RegDiffusionTrainer#
- class regdiffusion.RegDiffusionTrainer(exp_array, cell_types=None, T=5000, start_noise=0.0001, end_noise=0.02, time_dim=64, celltype_dim=4, hidden_dims=[16, 16, 16], init_coef=5, lr_nn=0.001, lr_adj=None, weight_decay_nn=0.1, weight_decay_adj=0.01, sparse_loss_coef=0.25, adj_dropout=0.3, batch_size=128, n_steps=1000, train_split=1.0, train_split_seed=123, device='cuda', compile=False, evaluator=None, eval_on_n_steps=100, logger=None)[source]#
Initialize and Train a RegDiffusion model.
For architecture and training details, please refer to our paper.
> From noise to knowledge: probabilistic diffusion-based neural inference
You can access the model through RegDiffusionTrainer.model.
- Parameters:
exp_array (np.ndarray) – 2D numpy array. If used on single-cell RNAseq, the rows are cells and the columns are genes. Data should be log transformed. You may also want to remove all non expressed genes.
cell_types (np.ndarray) – (Optional) 1D integer array for cell type. If you have labels in your cell type, you need to convert them to interge. Default is None.
T (int) – Total number of diffusion steps. Default: 5,000
start_noise (float) – Minimal noise level (beta) to be added. Default: 0.0001
end_noise (float) – Maximal noise level (beta) to be added. Default: 0.02
time_dim (int) – Dimension size for the time embedding. Default: 64.
celltype_dim (int) – Dimension size for the cell type embedding. Default: 4.
hidden_dim (list) – Dimension sizes for the feature learning layers. We use the size of the first layer as the dimension for gene embeddings as well. Default: [16, 16, 16].
init_coef (int) – A coefficent to control the value to initialize the adjacency matrix. Here we define regulatory norm as 1 over (number of genes - 1). The value which we use to initialize the model is init_coef times of the regulatory norm. Default: 5.
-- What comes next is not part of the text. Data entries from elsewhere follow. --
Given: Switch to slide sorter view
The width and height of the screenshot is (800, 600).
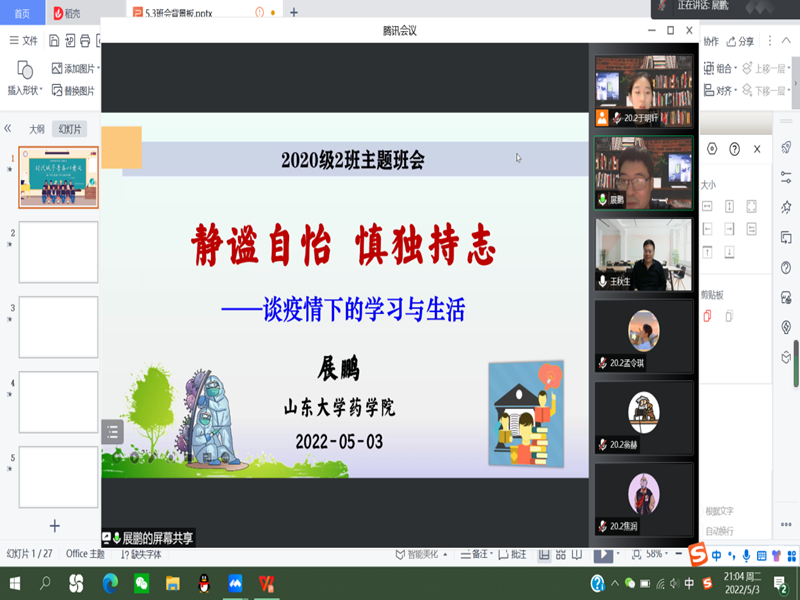Looking at the screenshot, I should pyautogui.click(x=561, y=554).
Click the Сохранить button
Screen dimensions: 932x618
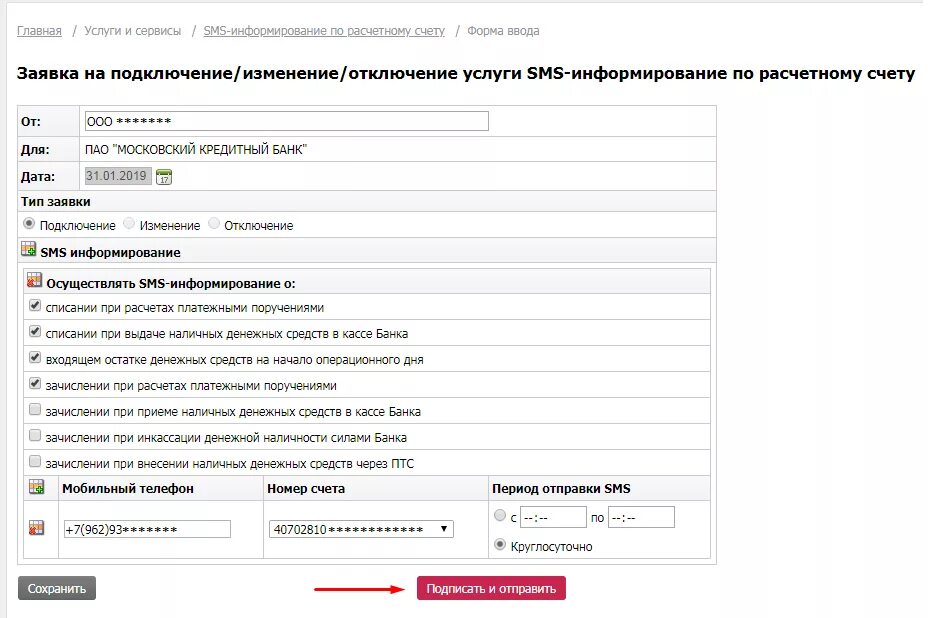[x=57, y=588]
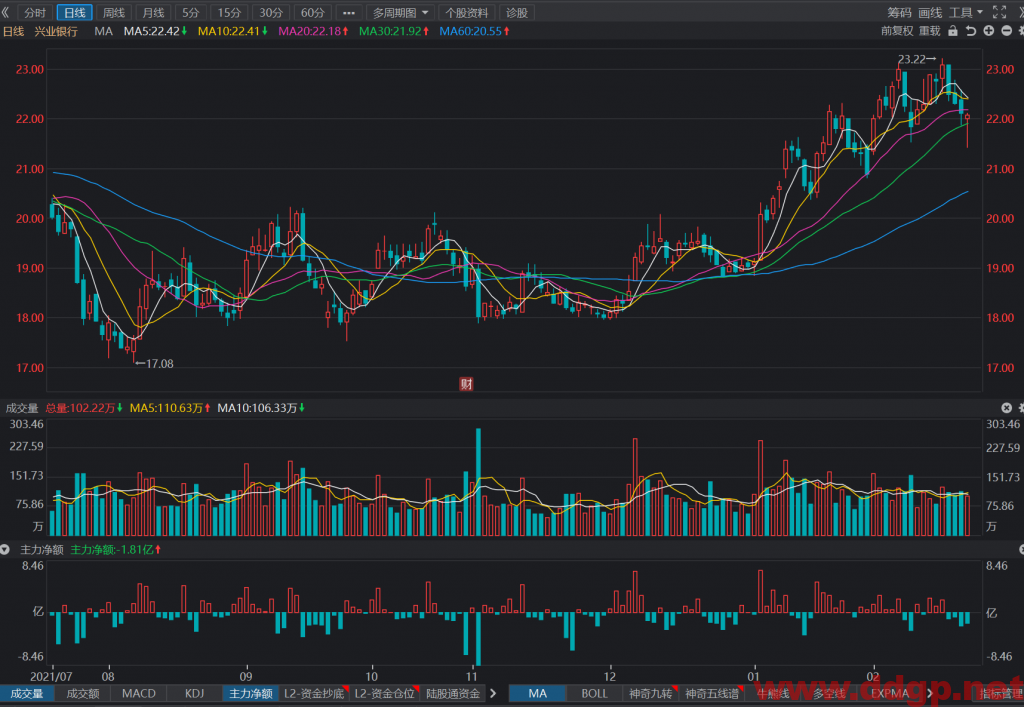Expand the 主力净额 indicator selector arrow
Screen dimensions: 1024x707
pos(5,550)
lr_nn (float) – Learning rate for the rest of the neural networks except the adjacency matrix. Default: 0.001
lr_adj (float) – Learning rate for the adjacency matrix. By default, it equals to 0.02 * gene regulatory norm, which equals 1/(n_gene-1).
weight_decay_nn (float) – L2 regularization coef on the rest of the neural networks. Default: 0.1.
weight_decay_adj (float) – L2 regularization coef on the adj matrix. Default: 0.01.
sparse_loss_coef (float) – L1 regularization coef on the adj matrix. Default: 0.25.
adj_dropout (float) – Probability of an edge to be zeroed. Default: 0.3.
batch_size (int) – Batch size for training. Default: 128.
n_steps (int) – Total number of training iterations. Default: 1000.
train_split (float) – Train partition. Default: 1.0.
train_split_seed (int) – Random seed for train/val partition. Default: 123
device (str or torch.device) – Device where the model is running. For example, “cpu”, “cuda”, “cuda:1”, and etc. You are not recommended to run this model on Apple’s MPS chips. Default is “cuda” but if you only has CPU, it will switch back to CPU.
compile (boolean) – Whether to compile the model before training. Compile the model is a good idea on large dataset and ofter improves inference speed when it works. For smaller dataset, eager execution if often good enough.
evaluator (GRNEvaluator) – (Optional) A defined GRNEvaluator if ground truth data is available. Evaluation will be done every 100 steps by default but you can change this setting through the eval_on_n_steps option. Default is None
eval_on_n_steps (int) – If an evaluator is provided, the trainer will run evaluation every eval_on_n_steps steps. Default: 100.
logger (LightLogger) – (Optional) A LightLogger to log training process. The only situation when you need to provide this is when you want to save logs from different trainers into the same logger. Default is None.
- forward_pass(x_0, t)[source]#
Forward diffusion process
- Parameters:
x_0 (torch.FloatTensor) – Torch tensor for expression data. Rows are
genes (cells and columns are)
t (torch.LongTensor) – Torch tensor for diffusion time steps.
- get_adj()[source]#
Obtain the adjacency matrix. The values in this adjacency matix has been scaled using regulatory norm. You may expect strong links to go beyond 5 or 10 in most cases.
- get_grn(gene_names, tf_names=None, top_gene_percentile=None)[source]#
Obtain a GRN object. You need to provide the genes names.
- Parameters:
gene_names (np.ndarray) – An array of names of all genes. The order of genes should be the same as the order used in your expression table.
tf_names (np.ndarray) – An array of names of all transcriptional factors. The order of genes should be the same as the order used in your expression table.
top_gene_percentile (int) – If provided, we will set the value on weak links to be zero. It is useful if you want to save the regulatory relationship in a GRN object as a sparse matrix.